Le déficit commercial du Maroc s’est aggravé au terme des cinq premiers mois de 2026. Il a dépassé 159 milliards de dirhams, en hausse de 20,8 pour cent par rapport à la même période de l’année précédente, selon les dernières données de l’Office des changes.
Cette dégradation tient à un rythme de progression des importations nettement supérieur à celui des exportations. Les achats de biens à l’étranger ont augmenté de 11,8 pour cent pour atteindre 370,5 milliards de dirhams, tandis que les ventes marocaines à l’international ont progressé de 5,8 pour cent à 211,41 milliards de dirhams. Le taux de couverture recule ainsi de 3,2 points, à 57,1 pour cent.
La hausse des importations est portée par plusieurs catégories de produits. Les produits bruts enregistrent la plus forte progression, avec une augmentation de 42,5 pour cent à 24,15 milliards de dirhams. La facture énergétique repart également à la hausse, avec une progression de 20,7 pour cent à 55,18 milliards de dirhams.
Les produits finis d’équipement atteignent 89,92 milliards de dirhams, en hausse de 18,7 pour cent. Les produits finis de consommation progressent de 10,8 pour cent à 89,3 milliards de dirhams. Les demi-produits restent presque stables, avec une légère hausse de 0,2 pour cent à 70,76 milliards de dirhams. Seuls les produits alimentaires reculent, avec une baisse de 2,4 pour cent à 40,16 milliards de dirhams.

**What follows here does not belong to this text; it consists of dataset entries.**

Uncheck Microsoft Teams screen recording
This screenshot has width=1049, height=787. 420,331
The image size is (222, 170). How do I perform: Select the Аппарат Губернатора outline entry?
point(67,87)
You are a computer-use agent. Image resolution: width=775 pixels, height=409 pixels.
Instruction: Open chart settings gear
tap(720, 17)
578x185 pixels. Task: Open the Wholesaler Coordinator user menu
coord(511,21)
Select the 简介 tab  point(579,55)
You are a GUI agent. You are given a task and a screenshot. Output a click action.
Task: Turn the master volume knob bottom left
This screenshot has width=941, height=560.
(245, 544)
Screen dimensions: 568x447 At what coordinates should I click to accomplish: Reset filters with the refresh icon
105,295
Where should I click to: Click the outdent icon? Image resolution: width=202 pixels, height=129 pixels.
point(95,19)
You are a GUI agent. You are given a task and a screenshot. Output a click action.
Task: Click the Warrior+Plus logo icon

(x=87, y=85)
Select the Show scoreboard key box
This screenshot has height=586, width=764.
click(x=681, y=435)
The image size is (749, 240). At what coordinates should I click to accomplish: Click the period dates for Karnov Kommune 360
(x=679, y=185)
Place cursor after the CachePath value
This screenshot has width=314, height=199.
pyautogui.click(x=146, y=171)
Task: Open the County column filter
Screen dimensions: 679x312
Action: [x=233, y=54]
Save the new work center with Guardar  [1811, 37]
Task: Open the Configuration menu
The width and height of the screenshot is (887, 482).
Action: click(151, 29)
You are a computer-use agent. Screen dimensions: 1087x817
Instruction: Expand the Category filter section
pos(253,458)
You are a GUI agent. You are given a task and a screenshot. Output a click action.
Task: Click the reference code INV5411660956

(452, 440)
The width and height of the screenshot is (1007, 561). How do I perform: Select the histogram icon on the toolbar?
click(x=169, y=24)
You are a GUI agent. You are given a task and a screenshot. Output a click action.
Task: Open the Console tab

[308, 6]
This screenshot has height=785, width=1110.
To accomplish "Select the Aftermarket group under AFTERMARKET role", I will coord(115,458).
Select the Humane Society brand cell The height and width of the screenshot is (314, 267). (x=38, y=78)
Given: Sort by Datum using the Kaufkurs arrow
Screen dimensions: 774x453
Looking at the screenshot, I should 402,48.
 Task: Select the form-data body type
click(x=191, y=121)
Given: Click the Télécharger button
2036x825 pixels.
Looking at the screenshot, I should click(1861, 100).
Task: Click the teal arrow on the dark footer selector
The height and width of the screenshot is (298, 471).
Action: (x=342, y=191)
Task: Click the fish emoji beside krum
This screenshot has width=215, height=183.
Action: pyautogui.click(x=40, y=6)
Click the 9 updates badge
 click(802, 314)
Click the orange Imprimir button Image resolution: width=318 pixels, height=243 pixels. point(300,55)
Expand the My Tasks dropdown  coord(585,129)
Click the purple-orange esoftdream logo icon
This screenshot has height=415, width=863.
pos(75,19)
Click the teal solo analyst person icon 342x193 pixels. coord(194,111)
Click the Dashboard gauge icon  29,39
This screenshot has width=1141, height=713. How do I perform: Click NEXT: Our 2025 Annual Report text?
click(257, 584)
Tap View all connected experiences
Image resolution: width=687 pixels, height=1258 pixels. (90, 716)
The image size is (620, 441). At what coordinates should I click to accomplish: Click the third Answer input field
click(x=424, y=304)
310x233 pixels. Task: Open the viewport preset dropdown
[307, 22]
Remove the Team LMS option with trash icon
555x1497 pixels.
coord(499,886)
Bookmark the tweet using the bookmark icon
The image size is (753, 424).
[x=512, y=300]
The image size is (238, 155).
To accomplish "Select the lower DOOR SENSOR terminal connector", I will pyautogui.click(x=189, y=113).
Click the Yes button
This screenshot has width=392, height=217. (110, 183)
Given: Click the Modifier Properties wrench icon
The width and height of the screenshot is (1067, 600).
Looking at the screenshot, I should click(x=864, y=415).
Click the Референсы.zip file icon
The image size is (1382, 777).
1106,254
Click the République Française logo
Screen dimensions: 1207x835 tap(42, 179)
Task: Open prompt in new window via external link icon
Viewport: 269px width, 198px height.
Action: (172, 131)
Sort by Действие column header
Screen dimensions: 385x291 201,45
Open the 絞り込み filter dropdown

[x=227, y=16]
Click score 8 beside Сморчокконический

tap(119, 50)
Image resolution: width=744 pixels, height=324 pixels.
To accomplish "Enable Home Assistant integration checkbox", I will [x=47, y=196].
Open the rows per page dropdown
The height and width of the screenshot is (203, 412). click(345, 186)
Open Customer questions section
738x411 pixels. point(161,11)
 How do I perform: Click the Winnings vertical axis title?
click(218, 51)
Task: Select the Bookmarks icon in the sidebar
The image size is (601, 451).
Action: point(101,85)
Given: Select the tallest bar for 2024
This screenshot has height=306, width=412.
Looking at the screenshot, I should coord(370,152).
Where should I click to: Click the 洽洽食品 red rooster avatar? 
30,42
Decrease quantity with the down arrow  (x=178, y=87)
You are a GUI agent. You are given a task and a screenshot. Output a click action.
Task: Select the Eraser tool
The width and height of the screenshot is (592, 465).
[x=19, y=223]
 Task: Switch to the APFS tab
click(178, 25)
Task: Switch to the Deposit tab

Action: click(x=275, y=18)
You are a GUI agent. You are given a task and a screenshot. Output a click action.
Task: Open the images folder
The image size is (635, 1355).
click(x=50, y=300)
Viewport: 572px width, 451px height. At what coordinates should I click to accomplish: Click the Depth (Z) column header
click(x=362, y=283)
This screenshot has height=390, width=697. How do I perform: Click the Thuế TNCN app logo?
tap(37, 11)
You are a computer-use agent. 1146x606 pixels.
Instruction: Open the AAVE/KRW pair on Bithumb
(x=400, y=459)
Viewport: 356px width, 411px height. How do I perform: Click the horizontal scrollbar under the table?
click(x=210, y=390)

Côté exportations, la croissance reste principalement tirée par l’automobile et l’aéronautique. Les ventes du secteur automobile ont augmenté de 15,9 pour cent pour atteindre 77,05 milliards de dirhams. L’aéronautique progresse de 14,2 pour cent à 13,85 milliards de dirhams.
D’autres secteurs accusent en revanche un repli. Les exportations du textile et cuir diminuent de 9,1 pour cent, celles de l’électronique et électricité de 9,8 pour cent, tandis que les phosphates et dérivés reculent de 11,2 pour cent.
Dans ce contexte, la balance des services apporte un soutien important aux comptes extérieurs. Son excédent a progressé de 11,1 pour cent pour atteindre 64,3 milliards de dirhams. Les exportations de services ont augmenté de 10,6 pour cent à 130,9 milliards de dirhams, alors que les importations de services ont progressé de 10,1 pour cent à 66,6 milliards de dirhams.
La photographie des cinq premiers mois de 2026 montre ainsi un commerce extérieur marocain porté par des moteurs industriels solides, mais fragilisé par la poussée des importations. L’automobile et l’aéronautique continuent de soutenir les exportations, tandis que l’énergie, les équipements et les biens de consommation accentuent la pression sur le déficit commercial.